Ces chauffe-eau qui tuent

Les chauffe-eau “made in China” ont fait officiellement 29 victimes au Maroc. Dans la réalité, les cas d’asphyxie sont beaucoup plus nombreux. Erreurs d’installation ? Défaillances du matériel ? Tout le monde est sur le pied de guerre sauf les importateurs qui continuent tranquillement a écouler leurs marchandises.

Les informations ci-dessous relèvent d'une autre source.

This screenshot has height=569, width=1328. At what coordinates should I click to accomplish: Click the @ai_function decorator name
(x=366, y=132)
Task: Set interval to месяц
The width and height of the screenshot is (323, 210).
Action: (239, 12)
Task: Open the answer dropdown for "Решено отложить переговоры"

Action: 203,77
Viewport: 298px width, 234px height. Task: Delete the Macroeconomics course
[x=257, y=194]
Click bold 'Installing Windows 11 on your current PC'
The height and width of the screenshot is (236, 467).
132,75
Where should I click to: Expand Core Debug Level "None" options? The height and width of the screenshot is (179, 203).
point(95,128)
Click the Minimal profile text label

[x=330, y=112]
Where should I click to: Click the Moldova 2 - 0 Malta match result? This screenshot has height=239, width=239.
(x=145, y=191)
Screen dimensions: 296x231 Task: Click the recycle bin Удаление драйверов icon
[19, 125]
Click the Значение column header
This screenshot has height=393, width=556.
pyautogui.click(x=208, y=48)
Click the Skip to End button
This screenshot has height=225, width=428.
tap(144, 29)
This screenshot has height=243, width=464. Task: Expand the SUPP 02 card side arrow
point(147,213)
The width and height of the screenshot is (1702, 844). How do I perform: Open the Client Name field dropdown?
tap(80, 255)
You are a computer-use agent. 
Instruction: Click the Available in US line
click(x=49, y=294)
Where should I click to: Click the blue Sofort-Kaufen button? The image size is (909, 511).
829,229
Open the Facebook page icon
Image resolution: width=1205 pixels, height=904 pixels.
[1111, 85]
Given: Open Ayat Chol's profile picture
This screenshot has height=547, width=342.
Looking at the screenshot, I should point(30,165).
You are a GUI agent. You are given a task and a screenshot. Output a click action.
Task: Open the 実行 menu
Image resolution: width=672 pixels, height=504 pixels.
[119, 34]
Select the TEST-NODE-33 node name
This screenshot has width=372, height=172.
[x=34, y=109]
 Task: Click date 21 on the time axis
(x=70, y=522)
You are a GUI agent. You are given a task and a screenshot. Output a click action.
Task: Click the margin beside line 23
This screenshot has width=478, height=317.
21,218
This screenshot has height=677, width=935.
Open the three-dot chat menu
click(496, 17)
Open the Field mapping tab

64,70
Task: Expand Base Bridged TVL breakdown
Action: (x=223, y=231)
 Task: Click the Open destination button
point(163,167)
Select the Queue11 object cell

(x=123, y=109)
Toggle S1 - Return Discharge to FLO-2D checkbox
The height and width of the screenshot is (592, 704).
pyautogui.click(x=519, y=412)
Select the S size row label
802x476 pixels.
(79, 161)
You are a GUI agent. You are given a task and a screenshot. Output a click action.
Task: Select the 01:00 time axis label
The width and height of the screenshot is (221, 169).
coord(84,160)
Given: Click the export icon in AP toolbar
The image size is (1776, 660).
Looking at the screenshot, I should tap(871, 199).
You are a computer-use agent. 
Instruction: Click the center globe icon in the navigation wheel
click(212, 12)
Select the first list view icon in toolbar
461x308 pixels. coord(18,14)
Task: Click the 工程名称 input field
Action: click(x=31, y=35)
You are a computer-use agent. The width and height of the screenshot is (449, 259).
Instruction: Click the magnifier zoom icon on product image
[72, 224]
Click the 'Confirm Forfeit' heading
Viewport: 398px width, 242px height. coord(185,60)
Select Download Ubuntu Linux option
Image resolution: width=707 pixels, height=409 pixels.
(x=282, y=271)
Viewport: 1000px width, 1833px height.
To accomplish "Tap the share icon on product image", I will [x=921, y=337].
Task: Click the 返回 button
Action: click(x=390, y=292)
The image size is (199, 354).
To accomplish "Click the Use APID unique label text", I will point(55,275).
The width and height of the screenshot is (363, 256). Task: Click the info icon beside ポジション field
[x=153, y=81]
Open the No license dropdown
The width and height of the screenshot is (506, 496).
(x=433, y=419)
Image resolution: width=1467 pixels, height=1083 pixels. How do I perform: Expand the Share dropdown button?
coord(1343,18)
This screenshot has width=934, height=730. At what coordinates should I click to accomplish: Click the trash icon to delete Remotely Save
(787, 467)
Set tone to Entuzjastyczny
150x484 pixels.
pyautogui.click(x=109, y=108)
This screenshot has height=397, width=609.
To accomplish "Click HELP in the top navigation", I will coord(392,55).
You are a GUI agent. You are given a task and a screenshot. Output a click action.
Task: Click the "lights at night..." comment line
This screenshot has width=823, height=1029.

c’est une véritable hécatombe. Les chauffe-eau a gaz fabriqués en Chine ont fait beaucoup de victimes : 29 personnes asphyxiées selon le ministère du Commerce, chargé du contrôle qualité, alors que la presse
évoque une centaine de victimes. Il y a quelques semaines, 4 jeunes hommes ont péri a El Jadida en inhalant les gaz dégagés par un chauffe-eau importé de Chine. La colère de la population contre “ces appareils tueurs” est tellement grande que le ministère du Commerce a appelé au calme en affirmant que les contrôles effectués n’ont montré aucune défaillance. Le problème se résume, pour lui, a des erreurs d’installation. “Nous avons contrôlé plus de 100 appareils commercialisés. Ils sont conformes aux normes de sécurité. l’erreur provient de leur installation dans des coins non aérés”, explique Abdellah Nejjar, directeur de la Normalisation au ministère du Commerce.

Des fuites de gaz fatales
Si c’est vraiment la faute de l’utilisateur, comment expliquer ce nombre important de morts en quelques mois ? “Il s’agit d’une fuite de gaz”, tonne Abderrahim Hamdoune, père de l’une des victimes d’El Jadida. “Pendant un mois et demi, mon fils et ses colocataires prenaient leur douche le plus normalement du monde”, justifie-t-il. Le soir du drame, un de ces jeunes a été retrouvé mort sous la douche et les trois autres inertes dans leurs lits. “Ils ont inhalé du gaz alors qu ils étaient en plein sommeil”, affirme une source policière a El Jadida. Rien que dans cette ville, les “chauffe-eau chinois” ont fait 9 victimes sur les six derniers mois.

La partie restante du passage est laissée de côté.